Conflict among the saints can also result from different levels of spiritual knowledge, understanding, and maturity. There can be educational and social differences. There can be different convictions about certain matters as was the case in the Corinthian assembly (1 Cor. 10–11). In Corinth, some had opposite views concerning the days of the week or regarding the consumption of certain kinds of meat. Today, we can disagree on music. Some desire upbeat music in order to attract visitors from the outside. Others have been saved out of a worldly background and detest anything that even slightly resembles their unsaved days. These differences (and many like them) can be very strong and difficult to resolve, causing much conflict in the church.

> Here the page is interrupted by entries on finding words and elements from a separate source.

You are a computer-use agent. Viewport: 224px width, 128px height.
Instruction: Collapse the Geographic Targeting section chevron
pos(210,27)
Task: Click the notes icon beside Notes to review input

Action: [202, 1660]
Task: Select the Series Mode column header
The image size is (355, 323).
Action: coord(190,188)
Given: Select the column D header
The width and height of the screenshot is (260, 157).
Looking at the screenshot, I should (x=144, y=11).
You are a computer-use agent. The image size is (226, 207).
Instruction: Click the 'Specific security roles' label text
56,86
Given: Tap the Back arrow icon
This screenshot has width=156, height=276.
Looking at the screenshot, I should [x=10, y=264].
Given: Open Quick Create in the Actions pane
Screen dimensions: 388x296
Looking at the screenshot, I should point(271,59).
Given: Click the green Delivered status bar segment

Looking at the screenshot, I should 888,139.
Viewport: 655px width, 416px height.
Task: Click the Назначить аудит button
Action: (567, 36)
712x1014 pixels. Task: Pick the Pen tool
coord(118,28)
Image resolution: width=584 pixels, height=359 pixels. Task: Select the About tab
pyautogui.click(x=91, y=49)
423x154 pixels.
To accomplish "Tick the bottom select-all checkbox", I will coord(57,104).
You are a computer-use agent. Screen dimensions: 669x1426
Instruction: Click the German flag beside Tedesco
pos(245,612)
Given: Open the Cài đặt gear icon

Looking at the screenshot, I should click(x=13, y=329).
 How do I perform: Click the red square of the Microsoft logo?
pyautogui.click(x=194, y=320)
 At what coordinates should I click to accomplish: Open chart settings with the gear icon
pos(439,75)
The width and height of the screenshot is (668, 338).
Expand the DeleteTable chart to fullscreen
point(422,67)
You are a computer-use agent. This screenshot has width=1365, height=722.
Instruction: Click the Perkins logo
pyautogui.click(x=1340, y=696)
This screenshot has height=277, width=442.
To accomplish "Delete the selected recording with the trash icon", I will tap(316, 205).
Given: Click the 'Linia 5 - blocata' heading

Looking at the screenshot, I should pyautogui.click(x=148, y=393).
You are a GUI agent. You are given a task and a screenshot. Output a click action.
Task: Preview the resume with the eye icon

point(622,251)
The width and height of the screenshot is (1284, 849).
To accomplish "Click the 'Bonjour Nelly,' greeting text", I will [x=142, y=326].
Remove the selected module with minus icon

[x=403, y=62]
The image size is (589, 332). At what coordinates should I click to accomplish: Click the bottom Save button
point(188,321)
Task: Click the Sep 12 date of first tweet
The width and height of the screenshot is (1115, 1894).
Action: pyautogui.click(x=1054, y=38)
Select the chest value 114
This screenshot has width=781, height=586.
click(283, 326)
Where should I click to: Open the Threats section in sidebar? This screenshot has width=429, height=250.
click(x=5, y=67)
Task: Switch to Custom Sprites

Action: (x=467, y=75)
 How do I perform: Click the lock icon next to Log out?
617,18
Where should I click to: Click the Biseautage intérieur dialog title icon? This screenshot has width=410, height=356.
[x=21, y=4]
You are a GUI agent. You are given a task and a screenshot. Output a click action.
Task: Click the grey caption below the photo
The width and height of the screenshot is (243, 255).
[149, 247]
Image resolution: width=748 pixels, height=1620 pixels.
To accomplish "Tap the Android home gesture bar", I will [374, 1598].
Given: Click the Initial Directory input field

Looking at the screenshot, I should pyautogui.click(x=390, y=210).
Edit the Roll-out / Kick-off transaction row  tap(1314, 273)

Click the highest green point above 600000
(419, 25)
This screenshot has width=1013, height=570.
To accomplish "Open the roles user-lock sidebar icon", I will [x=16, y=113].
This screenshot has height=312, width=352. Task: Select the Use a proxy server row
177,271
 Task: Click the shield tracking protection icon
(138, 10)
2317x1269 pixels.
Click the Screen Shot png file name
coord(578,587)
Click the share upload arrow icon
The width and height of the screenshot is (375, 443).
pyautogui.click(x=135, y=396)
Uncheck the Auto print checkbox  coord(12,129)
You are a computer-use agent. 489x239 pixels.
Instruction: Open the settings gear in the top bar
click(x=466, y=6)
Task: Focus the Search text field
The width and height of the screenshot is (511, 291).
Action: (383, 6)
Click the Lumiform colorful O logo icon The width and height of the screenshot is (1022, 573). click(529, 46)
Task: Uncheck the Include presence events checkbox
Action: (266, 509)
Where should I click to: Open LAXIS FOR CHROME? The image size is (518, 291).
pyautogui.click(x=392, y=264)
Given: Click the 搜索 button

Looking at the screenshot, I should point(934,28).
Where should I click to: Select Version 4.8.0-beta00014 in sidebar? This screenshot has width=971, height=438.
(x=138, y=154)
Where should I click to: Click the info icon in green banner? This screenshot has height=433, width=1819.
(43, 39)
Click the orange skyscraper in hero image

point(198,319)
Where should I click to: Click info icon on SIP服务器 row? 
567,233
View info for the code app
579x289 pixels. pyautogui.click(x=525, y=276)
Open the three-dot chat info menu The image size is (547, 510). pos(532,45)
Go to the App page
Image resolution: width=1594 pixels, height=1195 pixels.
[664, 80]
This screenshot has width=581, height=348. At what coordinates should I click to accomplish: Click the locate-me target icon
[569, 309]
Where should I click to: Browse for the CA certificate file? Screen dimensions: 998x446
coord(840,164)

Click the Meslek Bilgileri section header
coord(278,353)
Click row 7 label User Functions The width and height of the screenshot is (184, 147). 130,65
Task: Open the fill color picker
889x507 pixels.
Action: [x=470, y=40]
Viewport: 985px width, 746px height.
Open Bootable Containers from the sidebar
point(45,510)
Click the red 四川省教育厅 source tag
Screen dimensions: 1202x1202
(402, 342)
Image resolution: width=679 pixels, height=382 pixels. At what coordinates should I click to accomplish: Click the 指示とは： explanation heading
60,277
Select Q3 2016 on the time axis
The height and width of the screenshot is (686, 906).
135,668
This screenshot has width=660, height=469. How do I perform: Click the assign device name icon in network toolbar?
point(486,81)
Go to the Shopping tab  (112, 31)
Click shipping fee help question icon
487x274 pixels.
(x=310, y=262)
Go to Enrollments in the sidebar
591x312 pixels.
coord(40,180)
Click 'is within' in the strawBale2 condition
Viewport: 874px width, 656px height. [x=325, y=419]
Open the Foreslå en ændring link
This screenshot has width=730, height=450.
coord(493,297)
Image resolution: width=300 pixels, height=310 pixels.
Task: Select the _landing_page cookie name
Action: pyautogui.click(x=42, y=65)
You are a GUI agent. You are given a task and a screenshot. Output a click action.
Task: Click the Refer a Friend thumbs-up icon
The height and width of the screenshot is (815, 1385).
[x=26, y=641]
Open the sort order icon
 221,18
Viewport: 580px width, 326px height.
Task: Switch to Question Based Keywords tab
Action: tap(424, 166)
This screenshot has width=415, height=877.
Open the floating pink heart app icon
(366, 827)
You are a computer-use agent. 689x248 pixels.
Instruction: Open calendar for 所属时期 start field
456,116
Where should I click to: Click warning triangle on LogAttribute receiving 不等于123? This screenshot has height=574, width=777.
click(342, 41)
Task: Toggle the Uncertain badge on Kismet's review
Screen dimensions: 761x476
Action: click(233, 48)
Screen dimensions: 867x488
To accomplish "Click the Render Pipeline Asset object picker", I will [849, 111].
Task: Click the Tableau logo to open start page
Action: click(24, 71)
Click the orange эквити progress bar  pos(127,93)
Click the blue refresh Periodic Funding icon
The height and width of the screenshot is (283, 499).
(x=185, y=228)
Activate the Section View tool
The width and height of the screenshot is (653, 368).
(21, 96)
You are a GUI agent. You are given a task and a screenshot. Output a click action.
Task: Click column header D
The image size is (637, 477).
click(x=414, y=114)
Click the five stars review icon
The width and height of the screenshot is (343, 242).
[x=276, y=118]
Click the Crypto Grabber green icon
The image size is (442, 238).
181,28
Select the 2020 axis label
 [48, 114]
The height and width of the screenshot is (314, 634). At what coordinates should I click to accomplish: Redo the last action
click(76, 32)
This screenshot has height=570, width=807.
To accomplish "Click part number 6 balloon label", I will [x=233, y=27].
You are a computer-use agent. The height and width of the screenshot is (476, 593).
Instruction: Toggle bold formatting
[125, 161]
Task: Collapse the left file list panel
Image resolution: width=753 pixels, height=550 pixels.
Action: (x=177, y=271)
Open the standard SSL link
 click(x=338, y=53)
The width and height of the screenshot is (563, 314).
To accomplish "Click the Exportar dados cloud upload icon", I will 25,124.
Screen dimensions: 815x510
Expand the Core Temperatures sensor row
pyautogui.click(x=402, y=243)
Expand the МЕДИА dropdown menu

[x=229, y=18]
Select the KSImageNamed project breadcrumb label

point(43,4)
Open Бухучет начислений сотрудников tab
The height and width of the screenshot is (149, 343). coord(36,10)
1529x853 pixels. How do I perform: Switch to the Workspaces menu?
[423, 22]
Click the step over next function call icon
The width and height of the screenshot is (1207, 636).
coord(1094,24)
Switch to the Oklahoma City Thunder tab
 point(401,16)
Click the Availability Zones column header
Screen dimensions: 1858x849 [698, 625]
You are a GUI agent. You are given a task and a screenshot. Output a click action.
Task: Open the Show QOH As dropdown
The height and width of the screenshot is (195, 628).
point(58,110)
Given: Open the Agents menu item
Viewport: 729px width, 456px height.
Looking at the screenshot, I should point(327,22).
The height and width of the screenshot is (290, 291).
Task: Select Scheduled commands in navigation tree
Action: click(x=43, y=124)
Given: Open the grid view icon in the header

DEALING WITH THE DIFFERENCES
How then are differences to be dealt with? What do you do when the unstoppable force and the immovable object collide, especially when both people know the Lord and quote verses to substantiate their claims? This is why the Lord has supplied us with the “one another” commands in Scripture. Repeatedly, the New Testament emphasizes the responsibility that we all have to work with each other in the common cause of glorifying God in the world, magnifying Christ in our lives, and striving together for the faith of the gospel (Php. 1:27). We are to demonstrate by our mutual care and concern that we are members one of another in order that there be no schism in the body (1 Cor. 12:25). By this, we are demonstrating in a practical way the fulfillment of our Lord’s prayer in the upper room that we all be one (Jn. 17:21).
When there is conflict, we are to genuinely seek the face of the Lord and the leading of the Spirit. We are to prayerfully open God’s Word and seek light on the subject. Instead of automatically assuming that we are right, we need to humbly consider whether we are defending the Bible or simply standing up for our own personal preferences. Perhaps the problem is not with the other person; perhaps it is with me! No one of us should be beyond being teachable (Php. 3:15).
All of this needs to be done in a spirit of love and consideration for others. We can have diversity, yet maintain unity. We can be different from each other, but still be of the same mind toward one another.
Good Christians can collide at times. But if they strive to be like Christ in all their ways, seek to be conformed to His image in attitude and action, and follow His steps, a lot of unnecessary hurt will be averted. As we give preference to one another (Rom. 12:10) and respond in a spirit of meekness and humility, we demonstrate that it is always good that the heart be established with grace (Heb. 13:9). If we approach our differences in this God-honoring way, we will douse the flame that the devil is fueling in his efforts to get blood-bought believers battling one another instead of him.